→ **Exercise input**
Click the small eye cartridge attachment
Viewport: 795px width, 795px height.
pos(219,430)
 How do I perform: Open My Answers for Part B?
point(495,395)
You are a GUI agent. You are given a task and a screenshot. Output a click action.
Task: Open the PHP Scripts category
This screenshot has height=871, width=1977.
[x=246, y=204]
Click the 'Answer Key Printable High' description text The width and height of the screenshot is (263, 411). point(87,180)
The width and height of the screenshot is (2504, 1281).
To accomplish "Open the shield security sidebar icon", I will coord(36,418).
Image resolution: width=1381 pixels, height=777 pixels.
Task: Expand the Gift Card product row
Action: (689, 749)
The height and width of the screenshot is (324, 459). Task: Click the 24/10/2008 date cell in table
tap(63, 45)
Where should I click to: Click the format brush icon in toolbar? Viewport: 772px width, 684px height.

→ **What is being asked**
Copy out all of the material above, replacing each "screenshot" with "screen capture" and leaving everything else unchanged.

→ **Solution for this task**
Click the small eye cartridge attachment
Viewport: 795px width, 795px height.
pos(219,430)
 How do I perform: Open My Answers for Part B?
point(495,395)
You are a GUI agent. You are given a task and a screen capture. Output a click action.
Task: Open the PHP Scripts category
This screen capture has height=871, width=1977.
[x=246, y=204]
Click the 'Answer Key Printable High' description text The width and height of the screen capture is (263, 411). point(87,180)
The width and height of the screen capture is (2504, 1281).
To accomplish "Open the shield security sidebar icon", I will coord(36,418).
Image resolution: width=1381 pixels, height=777 pixels.
Task: Expand the Gift Card product row
Action: (689, 749)
The height and width of the screen capture is (324, 459). Task: Click the 24/10/2008 date cell in table
tap(63, 45)
Where should I click to: Click the format brush icon in toolbar? Viewport: 772px width, 684px height.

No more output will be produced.